Task prompt –
Rewrite everything from the row containing "Viewport: 798px width, 362px" down to the last row, changing "record" to "entry" and keeping all else the same. Leave the pictures out of your answer.

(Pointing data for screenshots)

>> Begin

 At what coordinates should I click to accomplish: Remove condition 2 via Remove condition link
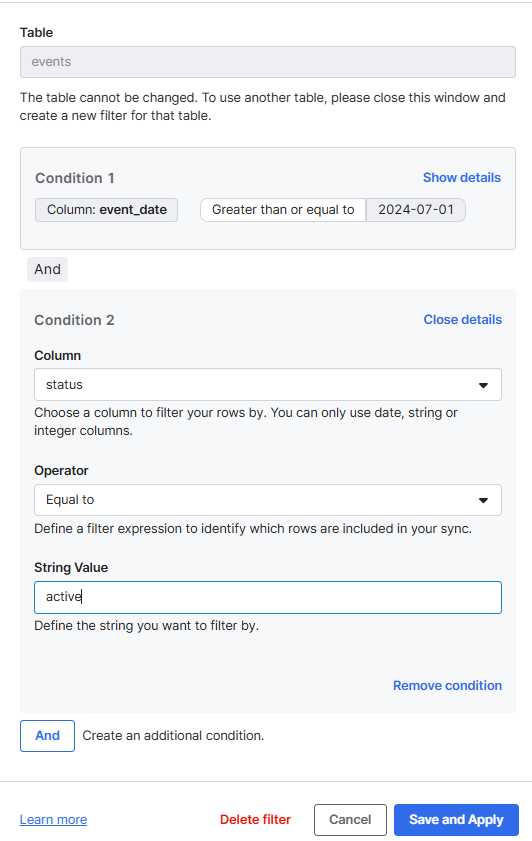point(447,685)
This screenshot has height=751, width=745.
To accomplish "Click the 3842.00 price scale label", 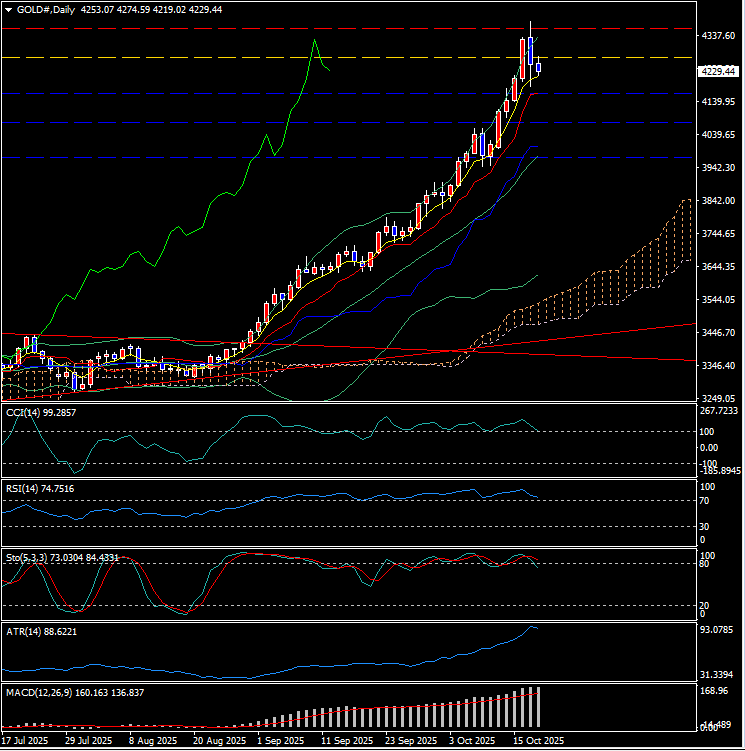I will pyautogui.click(x=718, y=201).
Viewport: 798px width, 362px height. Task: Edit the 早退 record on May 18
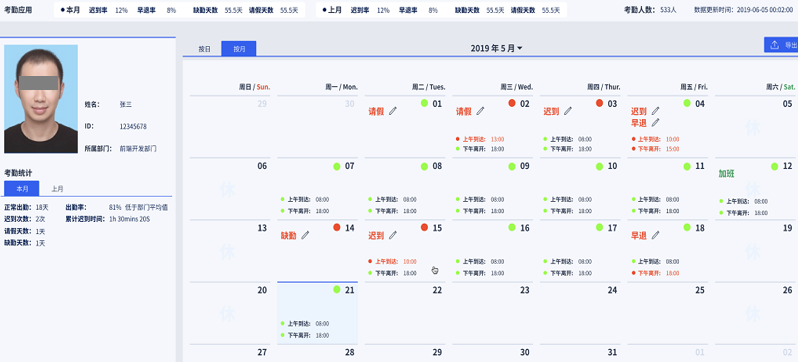(x=656, y=235)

>> End

Task solution –
Viewport: 798px width, 362px height. Task: Edit the 早退 entry on May 18
(x=656, y=235)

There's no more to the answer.